Security Solutions asked:
"What can U.S. airports learn from the way Ben Gurion manages aviation security?"

"According to Raphael 'Rafi' Ron, who served as director of security at Ben Gurion for five years, aviation security in the U.S. suffers from two shortcomings that Ben Gurion has dealt with and overcome. First, the U.S. has failed in its efforts to develop comprehensive layered security programs that protect airports in their entirety, from perimeter access roads to passenger checkpoints. Second, airport security directors in the U.S. have failed to come to terms with what Ron calls the human factor — the inescapable fact that terrorist attacks are carried out by people who can be found and stopped by an effective security methodology."
Mr. Ron, now President of New Age Security Solutions, is a consultant for Logan International Airport in Boston. Ron makes note of the differences between Tel Aviv's Ben Gurion airport and Boston's Logan:
"Ron acknowledges that specific procedures probably will not transfer directly from Ben Gurion to Logan or to other U.S. airports. Ben Gurion, for example, is relatively small. It deals with 6 to 10 million passengers a year, whereas 25 to 30 million passengers move through Logan. Ron also notes that while the terrorist threat in Israel is similar to the threat posed by terrorists to U.S. airports, the level of intensity is lower in the U.S."
Israel's policy in short: it's all about the people, stupid. Profile everyone, assess terrorism risk, respond accordingly.

Final Thoughts

Like Melissa Clouthier, I too was selected to be randomly screened at an airport shortly after 9/11, while traveling (solo) with my kids (ages two and eight, at the time). I blame the gum that was all over the seat of my pants. Yay, kids! The incident happened at MCI in Kansas City. My two-year-old son was screaming because he thought, as the agent wanded me, that I was being harmed.

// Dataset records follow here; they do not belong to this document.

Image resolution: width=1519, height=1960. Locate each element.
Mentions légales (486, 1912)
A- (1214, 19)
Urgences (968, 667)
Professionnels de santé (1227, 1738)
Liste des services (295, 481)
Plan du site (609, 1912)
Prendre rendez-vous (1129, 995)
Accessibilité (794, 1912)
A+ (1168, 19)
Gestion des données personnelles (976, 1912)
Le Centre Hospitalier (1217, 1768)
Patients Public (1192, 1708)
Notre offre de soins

He was not in a stroller and kept coming over to me, the agent said "he cannot touch you". Another mommy who was also on our flight picked him up, he screamed louder, as me and my threatening self were cleared for takeoff.

According to the TSA's website, they're no longer causing separation anxiety:
"We will not ask you to do anything that will separate you from your child or children."
As of today, you and your children are subject to screening. Now that you know this, talk to your younglings about what's going to happen at the airport. There is a possibility that they will be patted down or wanded with a hand held metal detector, demonstrate these actions to them at home so that they know what to expect. And if you're one of those people with small children who's boycotting air travel until the TSA changes their policy, many thanks. Personally, I like my flights children free.

1 comment:

  1. Great post. I have been saying for years that we have to look at what the Israelis are doing.